▸ Records for processing
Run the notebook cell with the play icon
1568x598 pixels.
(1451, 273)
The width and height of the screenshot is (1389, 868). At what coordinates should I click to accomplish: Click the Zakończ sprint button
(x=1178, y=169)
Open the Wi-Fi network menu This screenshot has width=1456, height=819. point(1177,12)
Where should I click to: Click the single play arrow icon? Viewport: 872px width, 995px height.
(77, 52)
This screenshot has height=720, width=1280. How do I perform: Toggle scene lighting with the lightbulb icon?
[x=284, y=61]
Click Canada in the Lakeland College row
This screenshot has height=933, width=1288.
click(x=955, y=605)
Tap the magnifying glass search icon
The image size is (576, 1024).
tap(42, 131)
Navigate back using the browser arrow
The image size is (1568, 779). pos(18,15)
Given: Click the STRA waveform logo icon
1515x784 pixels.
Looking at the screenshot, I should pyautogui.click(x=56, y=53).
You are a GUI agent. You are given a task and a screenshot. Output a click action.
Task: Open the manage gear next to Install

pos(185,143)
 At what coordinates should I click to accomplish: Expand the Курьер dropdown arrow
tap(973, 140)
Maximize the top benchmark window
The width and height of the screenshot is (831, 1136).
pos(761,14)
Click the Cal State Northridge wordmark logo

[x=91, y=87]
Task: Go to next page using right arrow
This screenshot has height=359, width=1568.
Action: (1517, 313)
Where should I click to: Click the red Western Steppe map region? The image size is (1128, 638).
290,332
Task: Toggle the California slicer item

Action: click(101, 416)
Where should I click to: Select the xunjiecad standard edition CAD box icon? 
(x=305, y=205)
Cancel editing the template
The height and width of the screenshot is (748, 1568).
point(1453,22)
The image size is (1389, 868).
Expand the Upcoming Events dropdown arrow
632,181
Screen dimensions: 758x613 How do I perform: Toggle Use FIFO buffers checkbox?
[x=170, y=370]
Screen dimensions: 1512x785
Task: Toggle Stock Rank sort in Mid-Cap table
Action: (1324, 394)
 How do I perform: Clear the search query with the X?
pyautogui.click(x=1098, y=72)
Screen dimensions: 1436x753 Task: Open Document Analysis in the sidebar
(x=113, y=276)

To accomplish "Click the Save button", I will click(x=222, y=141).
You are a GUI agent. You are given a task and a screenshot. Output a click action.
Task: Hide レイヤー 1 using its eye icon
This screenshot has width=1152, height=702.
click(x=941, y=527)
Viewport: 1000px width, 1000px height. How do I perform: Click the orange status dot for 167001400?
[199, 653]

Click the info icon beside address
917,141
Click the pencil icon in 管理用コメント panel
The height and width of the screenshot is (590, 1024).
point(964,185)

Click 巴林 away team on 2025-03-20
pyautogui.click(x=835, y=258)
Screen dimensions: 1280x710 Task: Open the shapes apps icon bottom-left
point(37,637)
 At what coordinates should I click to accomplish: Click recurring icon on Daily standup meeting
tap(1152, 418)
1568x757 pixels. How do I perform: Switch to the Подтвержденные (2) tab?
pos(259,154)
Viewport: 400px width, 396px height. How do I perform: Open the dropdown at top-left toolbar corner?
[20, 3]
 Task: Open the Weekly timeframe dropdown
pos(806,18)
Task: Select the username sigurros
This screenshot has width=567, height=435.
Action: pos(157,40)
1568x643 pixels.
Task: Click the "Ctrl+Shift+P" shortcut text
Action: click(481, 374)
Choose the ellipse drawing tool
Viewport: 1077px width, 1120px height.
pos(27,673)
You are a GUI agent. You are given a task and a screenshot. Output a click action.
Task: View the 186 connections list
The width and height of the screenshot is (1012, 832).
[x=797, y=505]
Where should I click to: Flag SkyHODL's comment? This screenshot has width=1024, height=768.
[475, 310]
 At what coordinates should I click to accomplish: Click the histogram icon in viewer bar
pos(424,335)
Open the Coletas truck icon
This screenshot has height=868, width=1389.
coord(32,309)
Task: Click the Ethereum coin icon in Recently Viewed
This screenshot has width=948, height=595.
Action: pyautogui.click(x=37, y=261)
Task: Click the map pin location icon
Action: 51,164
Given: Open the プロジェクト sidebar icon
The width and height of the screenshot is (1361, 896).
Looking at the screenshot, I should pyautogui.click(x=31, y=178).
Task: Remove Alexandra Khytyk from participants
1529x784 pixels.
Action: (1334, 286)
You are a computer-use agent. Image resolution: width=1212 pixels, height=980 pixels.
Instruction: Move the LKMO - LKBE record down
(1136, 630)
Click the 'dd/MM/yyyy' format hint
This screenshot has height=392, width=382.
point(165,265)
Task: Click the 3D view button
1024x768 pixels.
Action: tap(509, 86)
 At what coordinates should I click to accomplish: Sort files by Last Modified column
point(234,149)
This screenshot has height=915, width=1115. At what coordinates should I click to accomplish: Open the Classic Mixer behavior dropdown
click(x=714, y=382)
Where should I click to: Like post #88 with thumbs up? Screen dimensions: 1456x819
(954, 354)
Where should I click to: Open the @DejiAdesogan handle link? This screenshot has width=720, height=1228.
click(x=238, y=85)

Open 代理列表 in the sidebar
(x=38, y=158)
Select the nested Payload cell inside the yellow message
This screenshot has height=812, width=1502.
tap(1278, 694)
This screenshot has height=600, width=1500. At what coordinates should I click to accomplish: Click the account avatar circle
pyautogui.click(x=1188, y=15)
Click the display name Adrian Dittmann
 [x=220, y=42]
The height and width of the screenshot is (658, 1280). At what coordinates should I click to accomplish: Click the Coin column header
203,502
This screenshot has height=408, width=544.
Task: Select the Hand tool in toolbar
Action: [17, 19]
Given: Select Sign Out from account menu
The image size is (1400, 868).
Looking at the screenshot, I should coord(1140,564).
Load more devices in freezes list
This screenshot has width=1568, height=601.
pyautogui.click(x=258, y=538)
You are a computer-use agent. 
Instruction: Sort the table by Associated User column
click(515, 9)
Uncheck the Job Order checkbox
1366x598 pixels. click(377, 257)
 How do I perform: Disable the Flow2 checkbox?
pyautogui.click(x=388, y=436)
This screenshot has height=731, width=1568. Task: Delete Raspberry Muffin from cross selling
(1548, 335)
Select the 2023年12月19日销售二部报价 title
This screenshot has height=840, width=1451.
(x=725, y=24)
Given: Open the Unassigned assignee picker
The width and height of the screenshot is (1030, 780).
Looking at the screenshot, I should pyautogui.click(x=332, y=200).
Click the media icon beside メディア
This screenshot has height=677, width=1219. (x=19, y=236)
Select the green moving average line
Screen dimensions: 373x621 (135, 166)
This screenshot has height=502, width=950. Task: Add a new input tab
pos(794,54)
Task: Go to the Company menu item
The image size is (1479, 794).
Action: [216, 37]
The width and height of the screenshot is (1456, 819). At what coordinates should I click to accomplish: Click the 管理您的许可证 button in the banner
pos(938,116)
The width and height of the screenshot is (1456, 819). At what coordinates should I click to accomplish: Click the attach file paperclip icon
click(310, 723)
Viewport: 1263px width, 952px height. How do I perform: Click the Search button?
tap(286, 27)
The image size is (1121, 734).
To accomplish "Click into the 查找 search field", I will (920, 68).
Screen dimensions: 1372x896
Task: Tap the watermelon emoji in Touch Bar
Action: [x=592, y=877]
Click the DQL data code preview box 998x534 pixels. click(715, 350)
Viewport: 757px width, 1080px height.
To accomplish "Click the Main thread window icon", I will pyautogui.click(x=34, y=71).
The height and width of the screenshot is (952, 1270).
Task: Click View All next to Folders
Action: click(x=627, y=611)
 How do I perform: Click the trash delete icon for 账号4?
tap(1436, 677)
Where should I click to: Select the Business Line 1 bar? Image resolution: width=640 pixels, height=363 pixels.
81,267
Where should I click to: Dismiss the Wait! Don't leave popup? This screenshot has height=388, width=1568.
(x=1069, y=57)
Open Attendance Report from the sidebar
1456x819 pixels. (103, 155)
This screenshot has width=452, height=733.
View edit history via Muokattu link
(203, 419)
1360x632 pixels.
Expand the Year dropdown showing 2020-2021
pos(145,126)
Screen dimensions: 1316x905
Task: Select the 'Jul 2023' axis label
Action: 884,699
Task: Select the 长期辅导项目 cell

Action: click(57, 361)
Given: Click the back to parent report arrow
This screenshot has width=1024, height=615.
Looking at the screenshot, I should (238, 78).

▸ Work required
Convert the data from the line with "Open the Wi-Fi" to the line with "tap(973, 140)", both included, into a JSON list of strings with one string per line, leaving out blank lines.

▸ Solution
[
  "Open the Wi-Fi network menu This screenshot has width=1456, height=819. point(1177,12)",
  "Where should I click to: Click the single play arrow icon? Viewport: 872px width, 995px height.",
  "(77, 52)",
  "This screenshot has height=720, width=1280. How do I perform: Toggle scene lighting with the lightbulb icon?",
  "[x=284, y=61]",
  "Click Canada in the Lakeland College row",
  "This screenshot has height=933, width=1288.",
  "click(x=955, y=605)",
  "Tap the magnifying glass search icon",
  "The image size is (576, 1024).",
  "tap(42, 131)",
  "Navigate back using the browser arrow",
  "The image size is (1568, 779). pos(18,15)",
  "Given: Click the STRA waveform logo icon",
  "1515x784 pixels.",
  "Looking at the screenshot, I should pyautogui.click(x=56, y=53).",
  "You are a GUI agent. You are given a task and a screenshot. Output a click action.",
  "Task: Open the manage gear next to Install",
  "pos(185,143)",
  " At what coordinates should I click to accomplish: Expand the Курьер dropdown arrow",
  "tap(973, 140)"
]